## Stored data
-=-=-=-=-

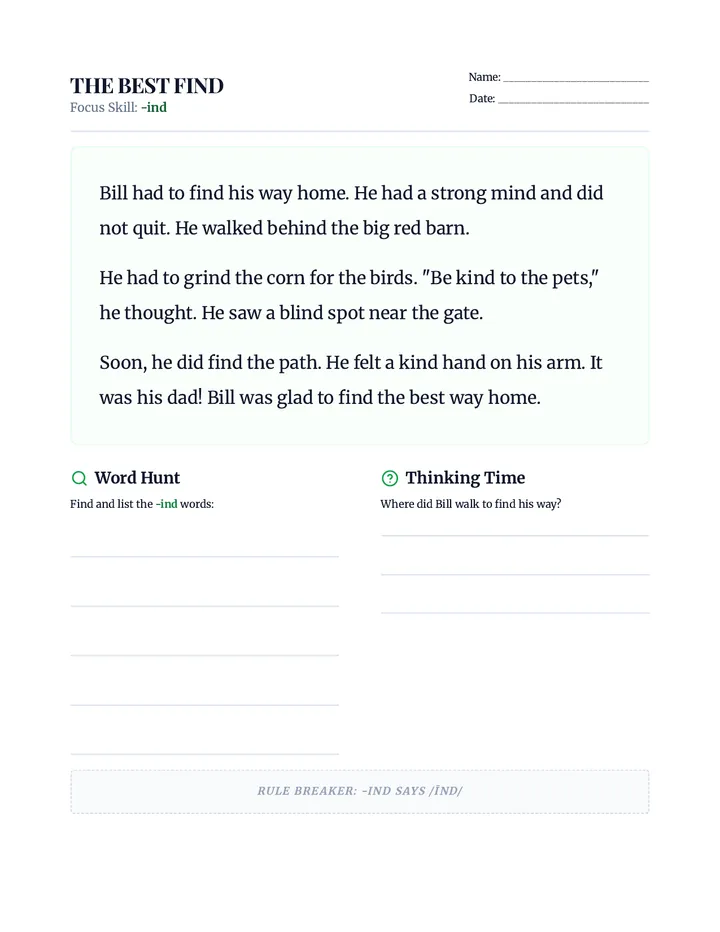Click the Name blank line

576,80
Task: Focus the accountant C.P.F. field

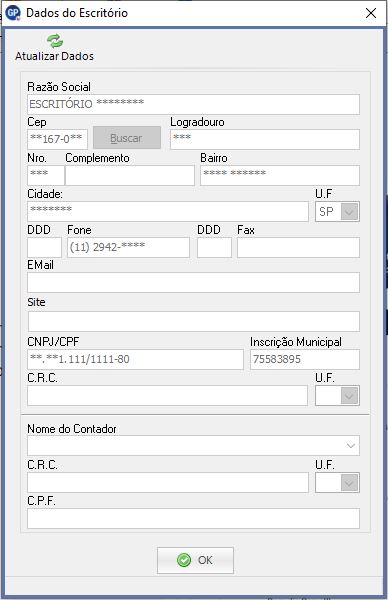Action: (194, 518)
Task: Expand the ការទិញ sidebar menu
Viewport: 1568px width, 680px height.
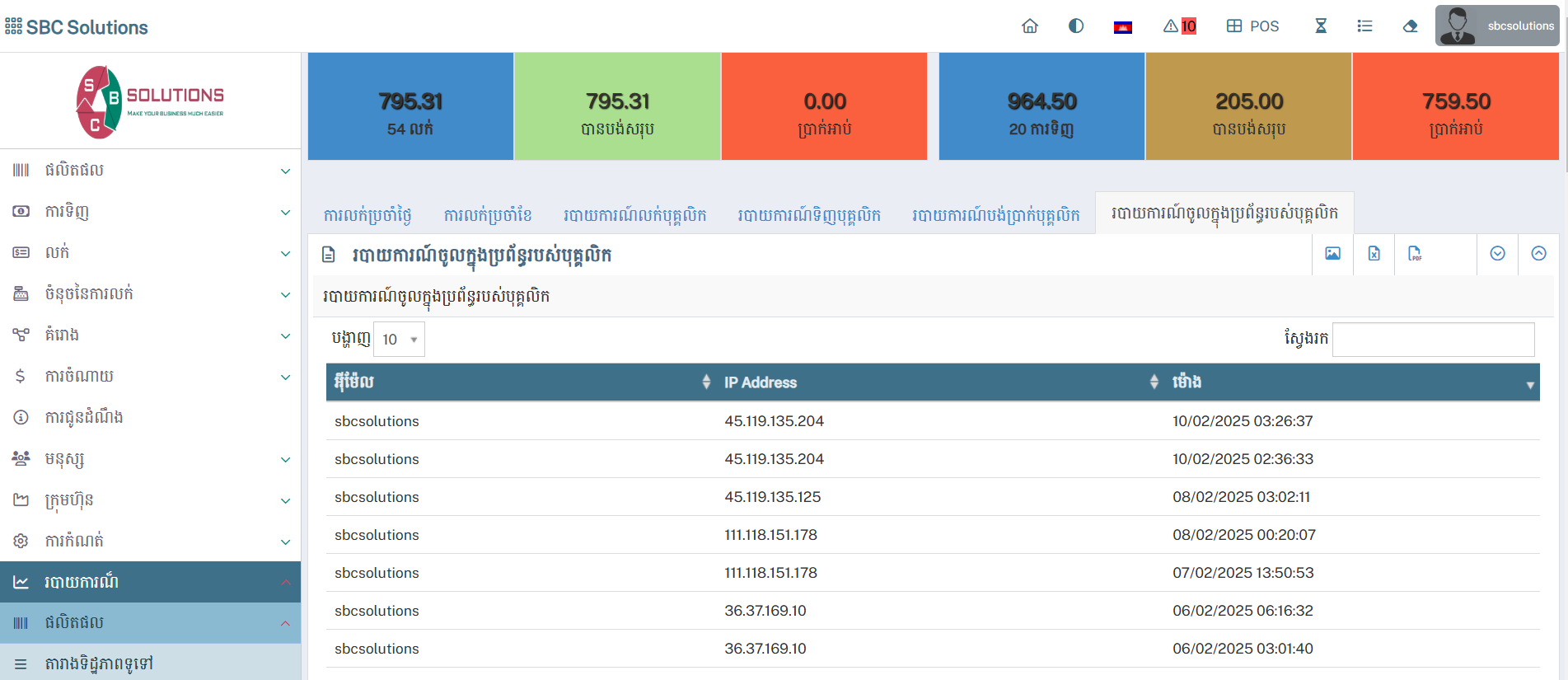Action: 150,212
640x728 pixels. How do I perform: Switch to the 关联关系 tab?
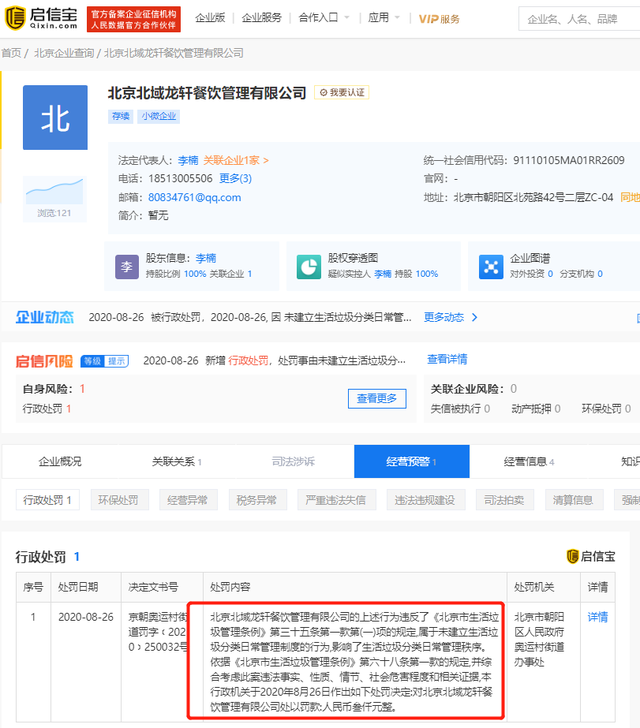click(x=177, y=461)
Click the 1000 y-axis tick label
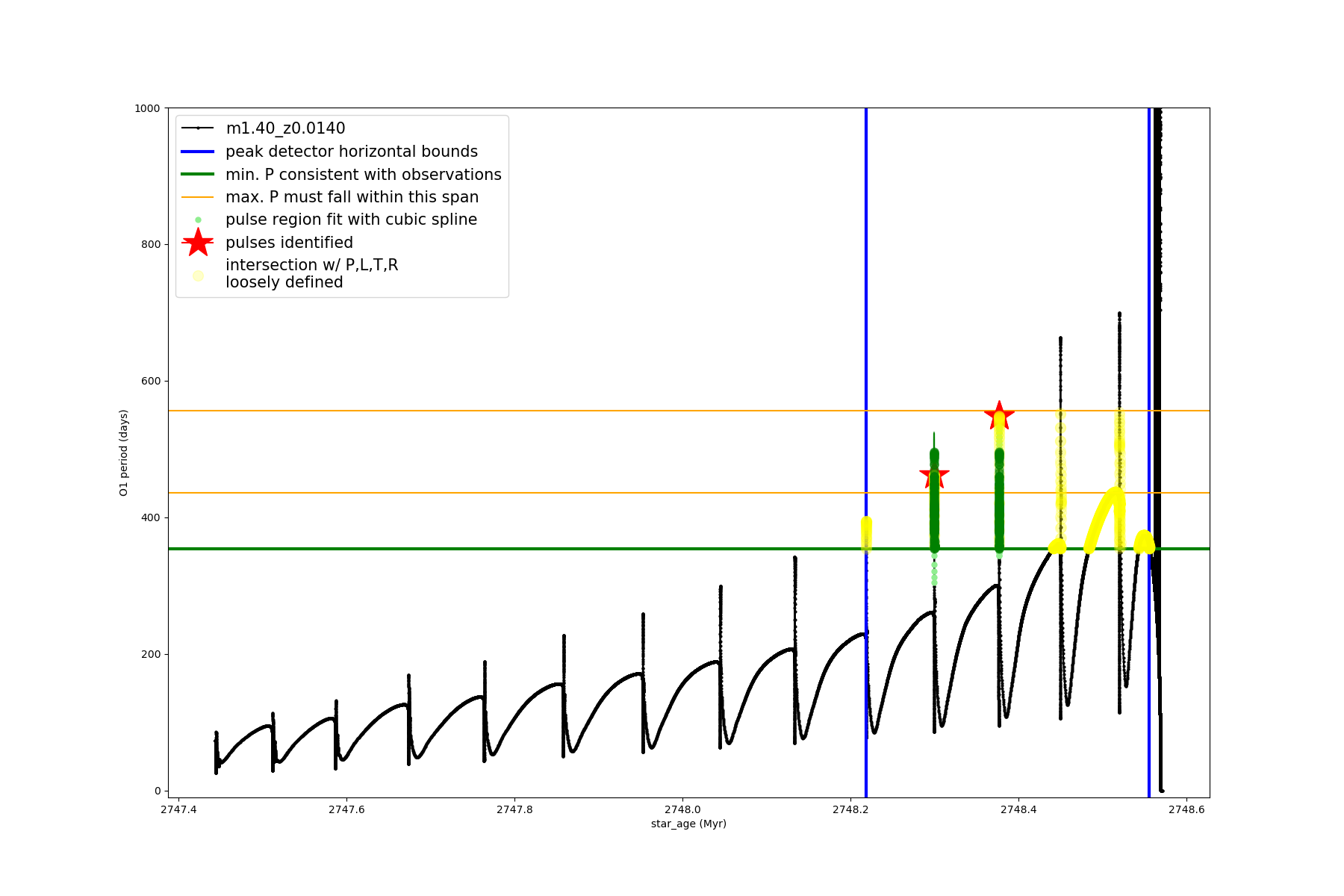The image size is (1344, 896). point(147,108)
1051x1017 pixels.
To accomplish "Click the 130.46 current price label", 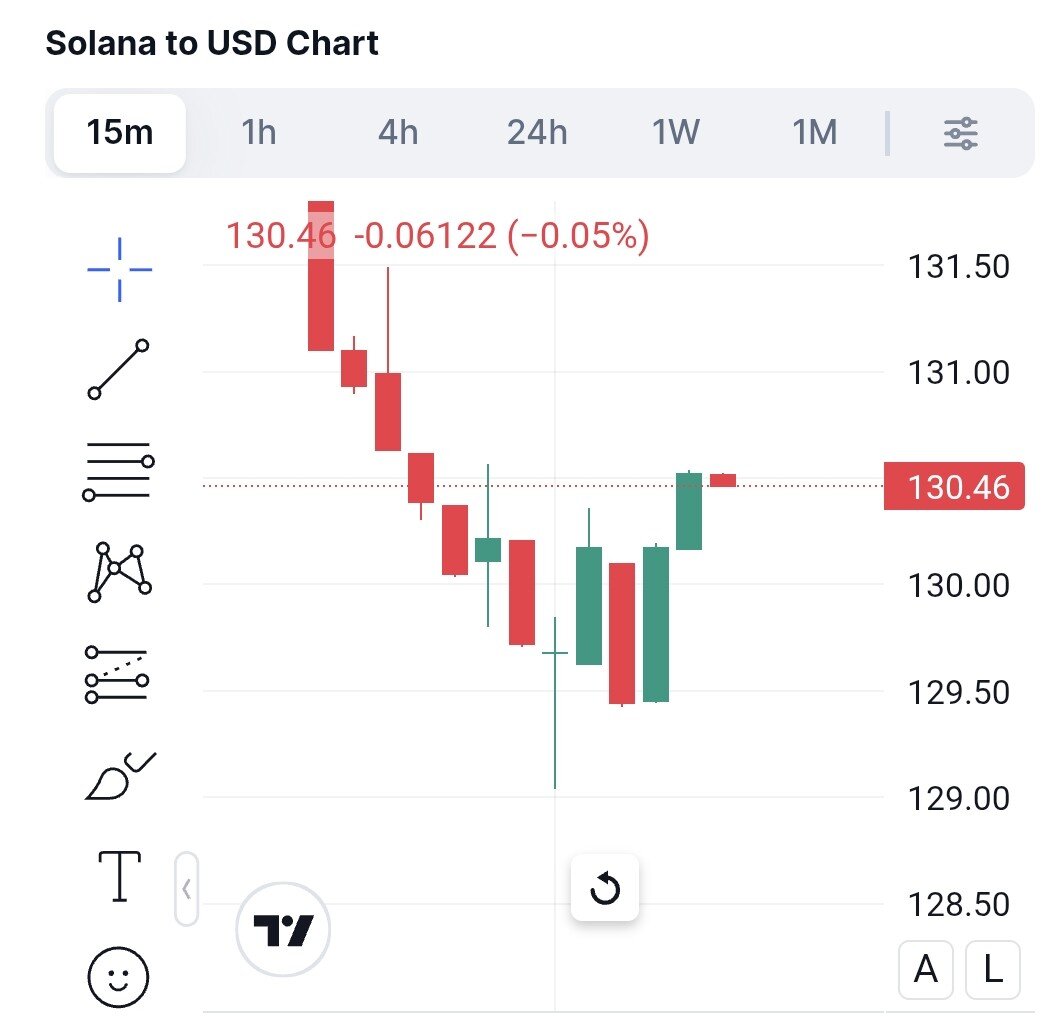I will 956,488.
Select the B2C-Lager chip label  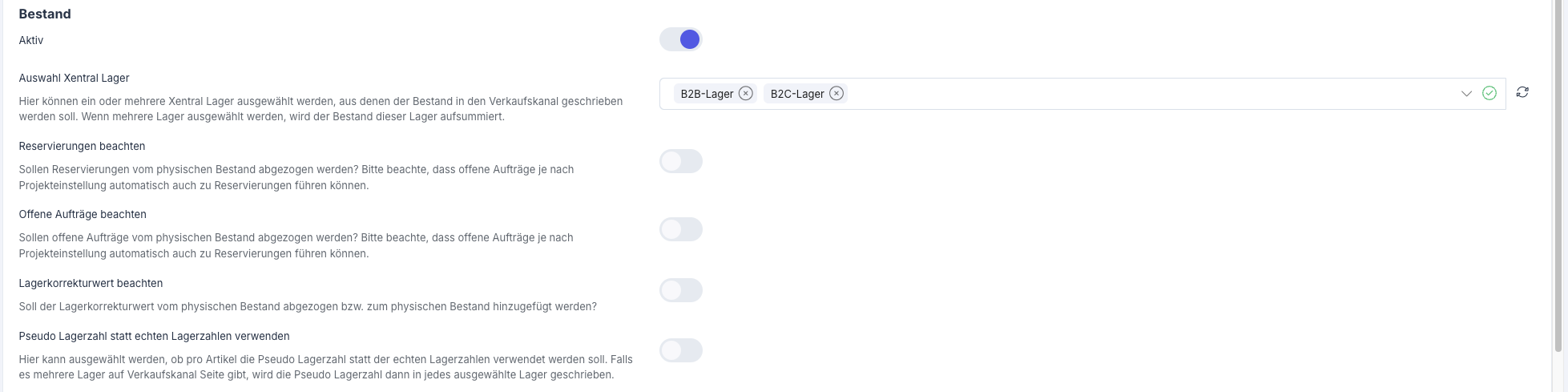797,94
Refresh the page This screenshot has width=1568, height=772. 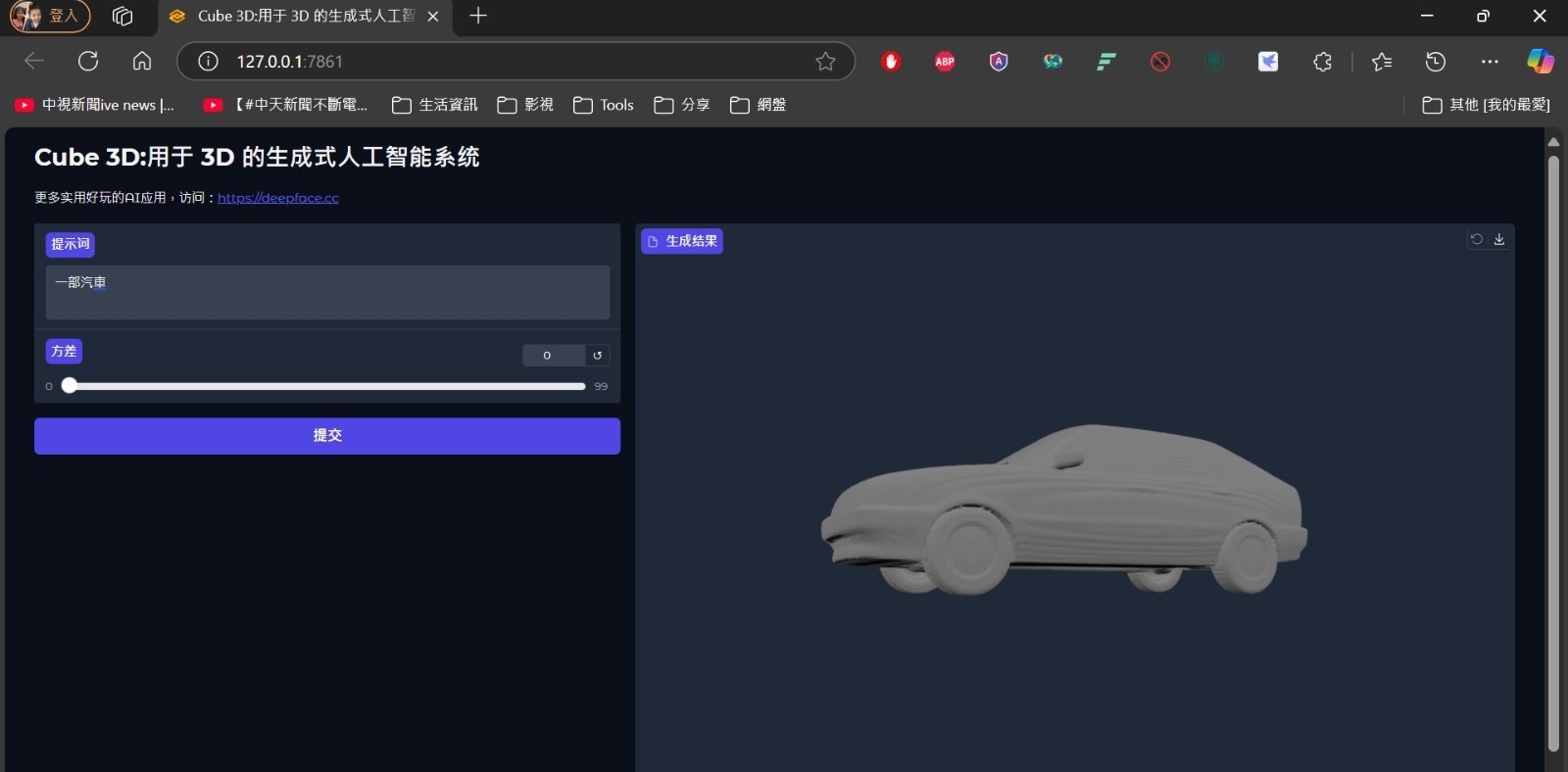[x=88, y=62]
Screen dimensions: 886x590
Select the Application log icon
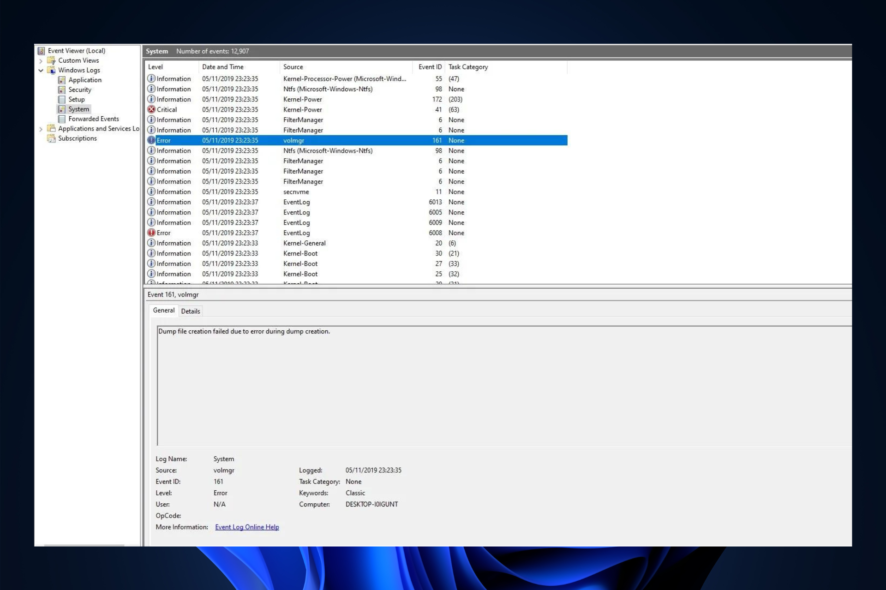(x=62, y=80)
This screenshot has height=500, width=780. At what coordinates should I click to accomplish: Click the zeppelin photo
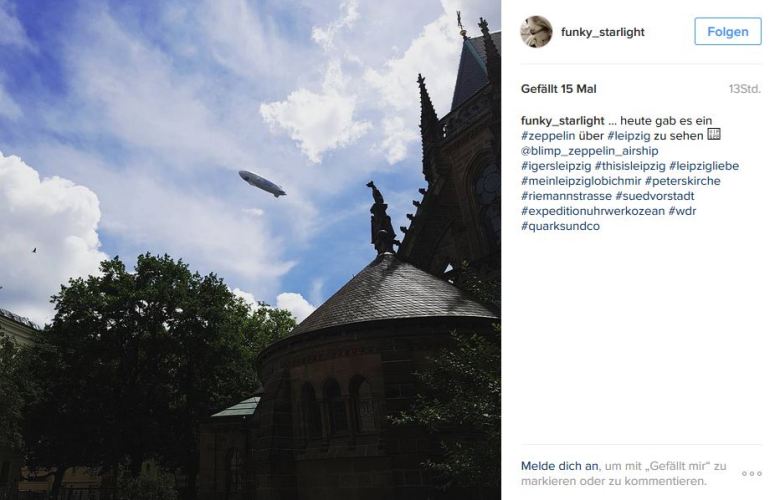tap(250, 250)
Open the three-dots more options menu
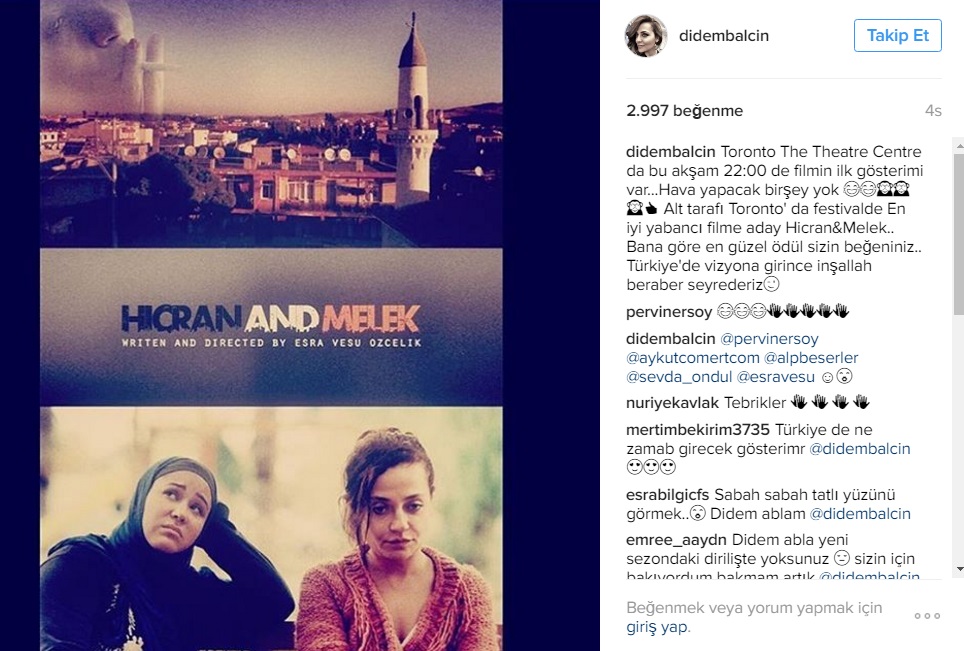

-=-=-=-=-

## YOUR OBJECTIVE
In the records above, the lines from the one containing "This screenshot has height=500, width=780." through the last line are to be written out exactly, both ends included and pictures omitted.

## SOLUTION FOR THIS EXERCISE
This screenshot has height=500, width=780. At what coordinates should I click to accomplish: Click the zeppelin photo
tap(250, 250)
Open the three-dots more options menu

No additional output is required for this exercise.